Mercedes-Benz Aktie: Dividende auf 3,50 Euro gekürzt

Veröffentlicht: 21.06.2026 um 14:42 Uhr, Redaktion boerse-global.de

Mercedes-Benz kämpft mit Kursverlusten und fordert schlankere Prozesse. Dividende und Cashflow rücken in den Fokus der Anleger.

Mercedes-Benz Aktie: Interne Krise und Kursverfall belasten
Nahaufnahme eines Mercedes-Benz Emblems, das eine sinkende Börsenkurve widerspiegelt, vor dem Hintergrund eines Finanzviertels. Illustration mit AI erstellt übermittelt durch boerse-global.de

Knapp über dem Jahrestief, fast 27 Prozent im Minus seit Januar — die Mercedes-Benz Aktie steckt tief in der Krise. Intern reagiert der Konzern mit einem Appell zur Entbürokratisierung. Ob das reicht, ist fraglich.

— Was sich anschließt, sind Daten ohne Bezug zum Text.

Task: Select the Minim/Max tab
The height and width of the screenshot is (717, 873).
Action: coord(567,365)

Seeger fordert schlankere Strukturen

Personal- und IT-Vorständin Britta Seeger hat am Wochenende Klartext geredet. Laut Medienberichten vom 20. Juni kritisierte sie, dass Mercedes-Benz bei Entscheidungen zu langsam agiere. Ihr Ziel: schlankere Prozesse, produktivere Belegschaft, mehr Tempo.

Der Appell kommt nicht zufällig. Die gesamte deutsche Autoindustrie steht unter Druck. Volkswagen plant radikale Stellenstreichungen. BMW musste jüngst eine Gewinnwarnung ausgeben — wegen schwacher Absätze in China und höherer Logistikkosten. Mercedes setzt vorerst auf interne Optimierung statt harte Einschnitte.

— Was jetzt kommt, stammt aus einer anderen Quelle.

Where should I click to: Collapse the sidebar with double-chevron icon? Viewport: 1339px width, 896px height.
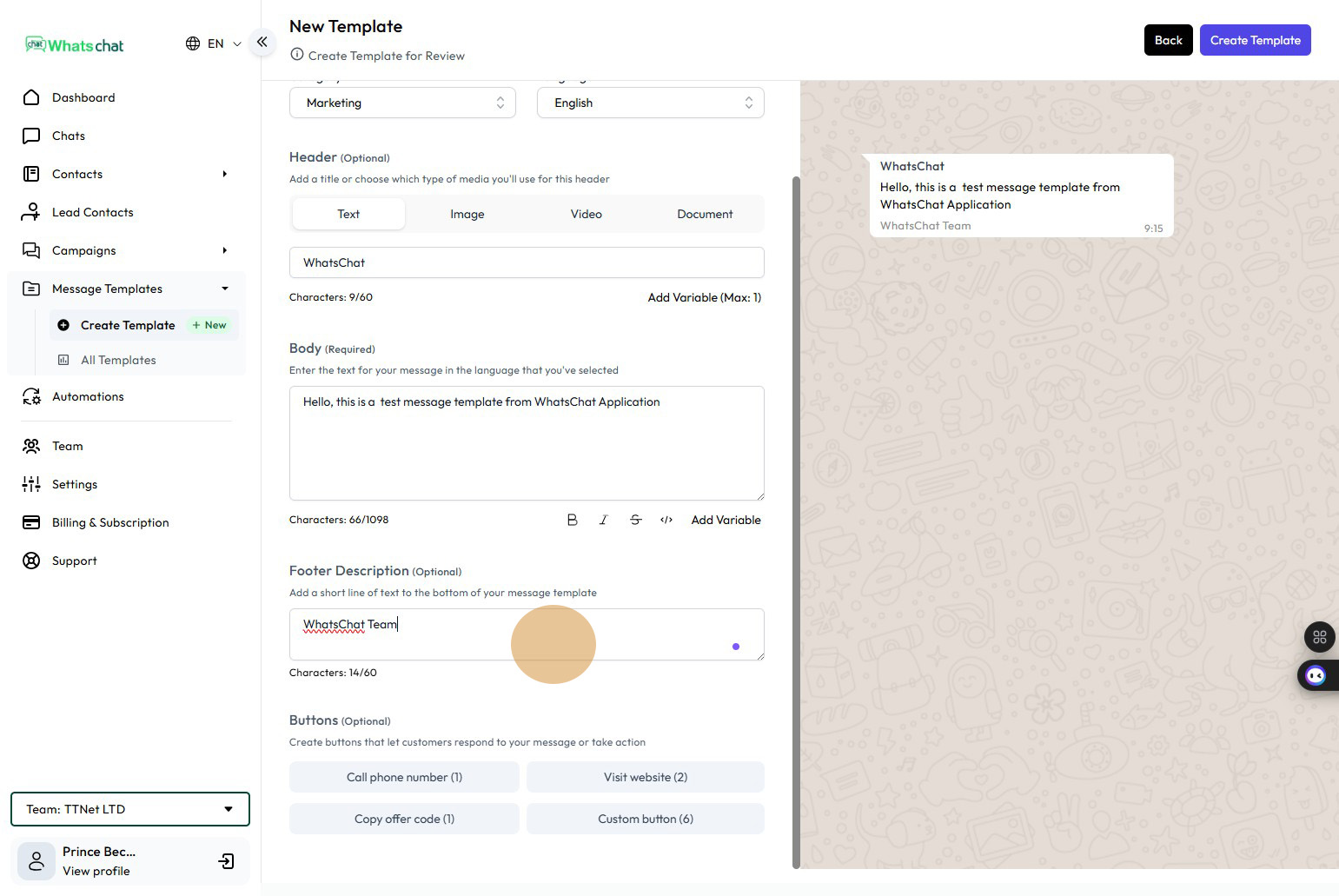pos(262,42)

Dividende gekürzt, Cashflow unter Beobachtung

Für das laufende Geschäftsjahr zahlt Mercedes-Benz 3,50 Euro je Aktie — nach 5,30 Euro zuvor. Das ist ein deutlicher Schnitt. BMW und Volkswagen haben ihre Ausschüttungen ebenfalls reduziert. Der Trend ist eindeutig.

Beim Free Cashflow rechnet Mercedes für 2026 mit rund 3,5 Milliarden Euro. BMW hat seine Prognose im gleichen Zeitraum von 4,5 auf 2,5 Milliarden Euro gesenkt — ein Vergleich, der Mercedes noch relativ solide aussehen lässt.

Charttechnik sendet Warnsignale

Die Zahlen sprechen eine klare Sprache. Am Freitag schloss die Aktie bei 45,09 Euro — gerade einmal 2,5 Prozent über dem 52-Wochen-Tief von 43,99 Euro, das erst am 18. Juni markiert wurde. Der Abstand zum 200-Tage-Durchschnitt beträgt minus 18 Prozent. Der Abwärtstrend ist intakt.

Der RSI liegt bei 32,5 — technisch überverkauft, aber kein automatisches Kaufsignal. Solange der Kurs weit unter allen gleitenden Durchschnitten notiert, bleibt der Druck bestehen.

Hält die Unterstützung bei rund 44 Euro nicht, fehlt ein technischer Boden. Das nächste konkrete Datum, das Klarheit bringen könnte: die Halbjahreszahlen, die zeigen werden, ob der Cashflow-Plan für 2026 noch steht.